• **Required tasks**
(a) Repeat everything in the UraniumSA forum thread from "Yes, certainly interesting" down to "Thanks Gurgler.".
(b) Translate this sentence from the UraniumSA forum thread into French: "That left USA with over $2 million in the bank."
(c) Resume the UraniumSA forum thread after its last sentence.
─── Document excerpt ───
I might be talking to myself here....but USA in a trading halt pending the announcement of a share placement. Im curious if this is of serious significance given they needed to halt trade.

Interesting times.


----------



## Gurgler (7 October 2009)

*Re: USA - UraniumSA*



Ruprect said:


> I might be talking to myself here




Now we can't have that, can we! Where's the dialogue?

Yes, certainly interesting times indeed. It's been a long hard wait - I bought in at the start - so will this be a closed or open placement? Have they really got something worthy of comparison with existing ops or this just management talking things up?

If the former, then a little dilution may be positive in the long run.


----------



## Ruprect (8 October 2009)

*Re: USA - UraniumSA*

Thanks Gurgler.

Its hard to work out why the share placement is so market sensitive that it requires a trading halt. But anyway. Id tip that its a private placement given that they already did a 1 for 3 in July i think. That left USA with over $2 million in the bank. 

Im of the opinion that they have a very decent resource and not at those crappy low grade "we've discovered traces of uranium" types. Its at low depth and while the grades were initially not fantastic, their last resource showed a serious improvement which puts them into the game. And they are looking at starting trial mining late next year, which means they are well ahead of most of the other explorers.

What is so pressing now that they need to go back to the market yet again? Of course i would be hoping for a buy in by one of the majors. There are some big uranium players out there with money to burn and already announced that they are looking for investments. But that may just be wishful thinking on my part.
─── Dataset excerpts ───
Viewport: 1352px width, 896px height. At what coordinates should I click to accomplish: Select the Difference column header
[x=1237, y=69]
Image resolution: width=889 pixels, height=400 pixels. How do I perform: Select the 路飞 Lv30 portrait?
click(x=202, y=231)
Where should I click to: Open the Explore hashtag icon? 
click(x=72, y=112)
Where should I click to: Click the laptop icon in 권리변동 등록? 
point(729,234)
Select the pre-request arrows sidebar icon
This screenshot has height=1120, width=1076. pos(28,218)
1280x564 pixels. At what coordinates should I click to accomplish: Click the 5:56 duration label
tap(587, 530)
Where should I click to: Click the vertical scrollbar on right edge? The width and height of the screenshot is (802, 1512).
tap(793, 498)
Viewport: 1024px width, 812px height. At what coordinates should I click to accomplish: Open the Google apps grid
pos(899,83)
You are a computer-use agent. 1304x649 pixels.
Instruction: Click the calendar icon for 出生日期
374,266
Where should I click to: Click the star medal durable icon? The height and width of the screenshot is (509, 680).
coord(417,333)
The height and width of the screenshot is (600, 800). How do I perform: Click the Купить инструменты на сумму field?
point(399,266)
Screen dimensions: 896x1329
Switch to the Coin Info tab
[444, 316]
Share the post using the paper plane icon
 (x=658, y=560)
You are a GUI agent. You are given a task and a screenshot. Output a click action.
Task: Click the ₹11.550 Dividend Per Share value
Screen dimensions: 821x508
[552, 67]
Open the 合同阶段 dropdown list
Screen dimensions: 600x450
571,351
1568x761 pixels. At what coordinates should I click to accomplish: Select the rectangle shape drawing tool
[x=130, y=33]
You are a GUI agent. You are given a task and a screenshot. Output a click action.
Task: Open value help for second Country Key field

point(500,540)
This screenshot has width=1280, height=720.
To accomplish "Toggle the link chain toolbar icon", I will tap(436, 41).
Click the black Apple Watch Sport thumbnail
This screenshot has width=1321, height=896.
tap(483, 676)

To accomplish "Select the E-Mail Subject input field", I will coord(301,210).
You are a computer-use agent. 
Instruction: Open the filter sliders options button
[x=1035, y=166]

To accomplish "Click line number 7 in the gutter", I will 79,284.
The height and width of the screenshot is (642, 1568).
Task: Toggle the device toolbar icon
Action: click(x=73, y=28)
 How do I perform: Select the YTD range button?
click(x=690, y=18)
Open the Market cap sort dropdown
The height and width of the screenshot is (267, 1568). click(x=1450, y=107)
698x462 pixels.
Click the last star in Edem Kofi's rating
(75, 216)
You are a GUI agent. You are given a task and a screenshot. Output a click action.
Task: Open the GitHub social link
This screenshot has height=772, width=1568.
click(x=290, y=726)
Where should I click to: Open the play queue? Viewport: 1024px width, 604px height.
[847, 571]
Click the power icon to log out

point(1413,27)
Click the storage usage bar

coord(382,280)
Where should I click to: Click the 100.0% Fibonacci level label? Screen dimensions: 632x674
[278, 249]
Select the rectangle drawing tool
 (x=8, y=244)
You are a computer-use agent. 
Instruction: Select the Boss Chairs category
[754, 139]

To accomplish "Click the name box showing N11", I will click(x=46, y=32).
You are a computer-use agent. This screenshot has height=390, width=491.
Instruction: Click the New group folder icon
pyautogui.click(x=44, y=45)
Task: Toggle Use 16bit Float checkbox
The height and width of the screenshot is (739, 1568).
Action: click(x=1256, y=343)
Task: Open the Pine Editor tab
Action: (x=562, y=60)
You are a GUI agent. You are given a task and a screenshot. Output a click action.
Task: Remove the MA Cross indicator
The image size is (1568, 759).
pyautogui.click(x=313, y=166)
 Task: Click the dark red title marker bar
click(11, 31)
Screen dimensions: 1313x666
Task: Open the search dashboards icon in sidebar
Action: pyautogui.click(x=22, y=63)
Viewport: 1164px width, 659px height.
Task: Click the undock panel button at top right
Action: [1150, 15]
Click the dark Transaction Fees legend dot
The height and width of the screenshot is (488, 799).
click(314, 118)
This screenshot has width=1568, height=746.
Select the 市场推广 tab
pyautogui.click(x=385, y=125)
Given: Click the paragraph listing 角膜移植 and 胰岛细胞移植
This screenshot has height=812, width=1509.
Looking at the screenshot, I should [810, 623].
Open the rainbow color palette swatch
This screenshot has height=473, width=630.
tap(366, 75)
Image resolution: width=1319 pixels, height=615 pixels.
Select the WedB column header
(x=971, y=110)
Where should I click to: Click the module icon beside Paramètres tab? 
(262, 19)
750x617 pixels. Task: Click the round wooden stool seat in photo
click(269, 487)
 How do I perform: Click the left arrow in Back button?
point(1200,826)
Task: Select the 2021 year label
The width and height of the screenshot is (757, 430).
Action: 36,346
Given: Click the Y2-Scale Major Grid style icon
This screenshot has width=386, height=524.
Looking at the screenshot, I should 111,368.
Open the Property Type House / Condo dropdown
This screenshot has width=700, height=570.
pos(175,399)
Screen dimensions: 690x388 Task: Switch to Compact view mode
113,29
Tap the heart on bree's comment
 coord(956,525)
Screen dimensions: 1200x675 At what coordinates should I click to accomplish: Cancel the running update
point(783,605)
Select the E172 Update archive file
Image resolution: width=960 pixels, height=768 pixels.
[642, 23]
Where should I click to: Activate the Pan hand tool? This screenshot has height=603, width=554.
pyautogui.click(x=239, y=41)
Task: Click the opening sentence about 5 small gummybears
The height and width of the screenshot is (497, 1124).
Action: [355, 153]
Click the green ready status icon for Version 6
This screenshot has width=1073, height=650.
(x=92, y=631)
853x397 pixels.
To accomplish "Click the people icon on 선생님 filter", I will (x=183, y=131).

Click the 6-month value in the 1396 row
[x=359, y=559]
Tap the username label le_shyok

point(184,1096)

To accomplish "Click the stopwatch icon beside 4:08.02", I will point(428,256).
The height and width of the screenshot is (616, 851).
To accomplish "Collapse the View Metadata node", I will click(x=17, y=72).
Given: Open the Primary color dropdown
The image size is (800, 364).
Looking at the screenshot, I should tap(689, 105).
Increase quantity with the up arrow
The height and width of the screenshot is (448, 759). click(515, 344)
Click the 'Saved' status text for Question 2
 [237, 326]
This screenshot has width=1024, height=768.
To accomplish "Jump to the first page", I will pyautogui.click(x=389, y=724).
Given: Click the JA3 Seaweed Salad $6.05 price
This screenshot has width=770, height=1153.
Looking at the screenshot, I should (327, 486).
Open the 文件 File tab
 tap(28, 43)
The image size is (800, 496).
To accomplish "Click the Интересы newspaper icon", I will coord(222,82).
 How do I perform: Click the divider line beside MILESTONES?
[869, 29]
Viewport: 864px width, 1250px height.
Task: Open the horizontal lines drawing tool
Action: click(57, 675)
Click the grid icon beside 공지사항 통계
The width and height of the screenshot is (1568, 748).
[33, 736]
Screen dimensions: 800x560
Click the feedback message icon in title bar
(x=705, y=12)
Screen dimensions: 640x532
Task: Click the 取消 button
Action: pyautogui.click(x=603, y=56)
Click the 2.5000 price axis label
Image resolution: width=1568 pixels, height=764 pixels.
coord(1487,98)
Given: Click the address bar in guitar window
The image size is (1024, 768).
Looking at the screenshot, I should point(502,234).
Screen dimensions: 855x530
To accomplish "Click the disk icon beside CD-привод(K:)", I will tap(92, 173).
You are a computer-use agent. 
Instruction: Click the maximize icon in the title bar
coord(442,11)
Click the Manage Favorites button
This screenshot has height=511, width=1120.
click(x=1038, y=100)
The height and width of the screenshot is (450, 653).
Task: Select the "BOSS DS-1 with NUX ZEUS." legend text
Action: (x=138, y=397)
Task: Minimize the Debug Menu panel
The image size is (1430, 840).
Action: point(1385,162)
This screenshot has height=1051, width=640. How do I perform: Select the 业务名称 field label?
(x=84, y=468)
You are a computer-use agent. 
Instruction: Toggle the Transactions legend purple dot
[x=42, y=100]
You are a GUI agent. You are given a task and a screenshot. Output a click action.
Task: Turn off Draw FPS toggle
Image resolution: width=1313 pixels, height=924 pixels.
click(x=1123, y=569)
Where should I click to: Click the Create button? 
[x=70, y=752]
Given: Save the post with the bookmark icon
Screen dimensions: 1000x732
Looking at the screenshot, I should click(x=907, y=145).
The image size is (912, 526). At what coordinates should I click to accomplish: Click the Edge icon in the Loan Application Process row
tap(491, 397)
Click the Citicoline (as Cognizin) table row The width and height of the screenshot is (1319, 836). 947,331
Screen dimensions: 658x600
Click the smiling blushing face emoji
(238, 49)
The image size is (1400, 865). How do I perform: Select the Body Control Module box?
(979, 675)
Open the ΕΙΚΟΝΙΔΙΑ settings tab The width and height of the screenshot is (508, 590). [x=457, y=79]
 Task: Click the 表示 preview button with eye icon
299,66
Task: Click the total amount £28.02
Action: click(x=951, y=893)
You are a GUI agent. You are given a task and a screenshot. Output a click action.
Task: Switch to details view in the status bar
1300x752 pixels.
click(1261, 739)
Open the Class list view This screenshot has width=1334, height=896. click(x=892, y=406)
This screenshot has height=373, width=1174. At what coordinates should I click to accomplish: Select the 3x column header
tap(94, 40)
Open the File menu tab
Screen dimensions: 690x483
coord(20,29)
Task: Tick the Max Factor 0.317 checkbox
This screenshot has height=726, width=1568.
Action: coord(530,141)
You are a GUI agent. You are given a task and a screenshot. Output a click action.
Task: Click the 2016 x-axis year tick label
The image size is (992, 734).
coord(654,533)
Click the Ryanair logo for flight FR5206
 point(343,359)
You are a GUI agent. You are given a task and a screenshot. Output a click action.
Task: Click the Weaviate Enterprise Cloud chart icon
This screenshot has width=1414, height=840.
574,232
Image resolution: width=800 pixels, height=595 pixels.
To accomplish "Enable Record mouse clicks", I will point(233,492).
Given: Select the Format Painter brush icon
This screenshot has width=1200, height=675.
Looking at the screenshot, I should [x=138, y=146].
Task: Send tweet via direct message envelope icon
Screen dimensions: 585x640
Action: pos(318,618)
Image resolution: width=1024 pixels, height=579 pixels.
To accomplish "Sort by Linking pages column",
───
• **Task-by-task answers**
(a)
Yes, certainly interesting times indeed. It's been a long hard wait - I bought in at the start - so will this be a closed or open placement? Have they really got something worthy of comparison with existing ops or this just management talking things up?

If the former, then a little dilution may be positive in the long run.


----------



## Ruprect (8 October 2009)

*Re: USA - UraniumSA*

Thanks Gurgler.

(b) Cela a laissé USA avec plus de 2 millions de dollars en banque.

(c)
----------



## Ruprect (9 October 2009)

*Re: USA - UraniumSA*

Annnouncement of a $4 Million placement of 20 million shares at 20c to institutional and sophisticated investors. 

This should give USA a cash balance of over $6 million and just over 100 million shares on offer. 

Nice to see some real support out there.


----------



## Gurgler (9 October 2009)

*Re: USA - UraniumSA*

So prior to this placement there were 87,888,193 shares. This placement represents an almost 25% increase.

In the first 20 mins this is appearing to be well received - sp up 17%. We'll have to wait and see what it ends up at after the daytraders have had their way with it!

(Disclosure: an unsophisticated investor!)


----------



## Ruprect (9 October 2009)

*Re: USA - UraniumSA*

Wow did you see over 10 million shares go through just after open?

on an XTOS which i assume is a cross trade overseas? Thats a big trade. Somebody is interested here. Wait for a change in substantial holding, on and off.


----------



## Ruprect (16 October 2009)

*Re: USA - UraniumSA*

So we have had two substantial holder off announcements, Marathon and Hitalba Gold (SRZ owned). Im kind of curious on these two selling. 

But what is interesting is that they were both on the same day at the exact same time, off market transfers, likely to the same person or group. All up over 10 million shares, or as it stands, over 12.5% of the company. 

Stay tuned for a new substantial holder. Could that be something very interesting?

Update: SRZ has announced that they sold 4.8 million shares in USA for cash to pursue aggressive uranium strategy. They did this after the approach of a "broker". No doubt the same broker who approached Marathon.


----------



## Ruprect (19 November 2009)

*Re: USA - UraniumSA*

Nice to see some more good news from USA. Still on track to be commencing trial mining of Uranium in 18 months, and full on production within 2 years. By which stage of course they should have sured up some more good resources. Im still going long on this one.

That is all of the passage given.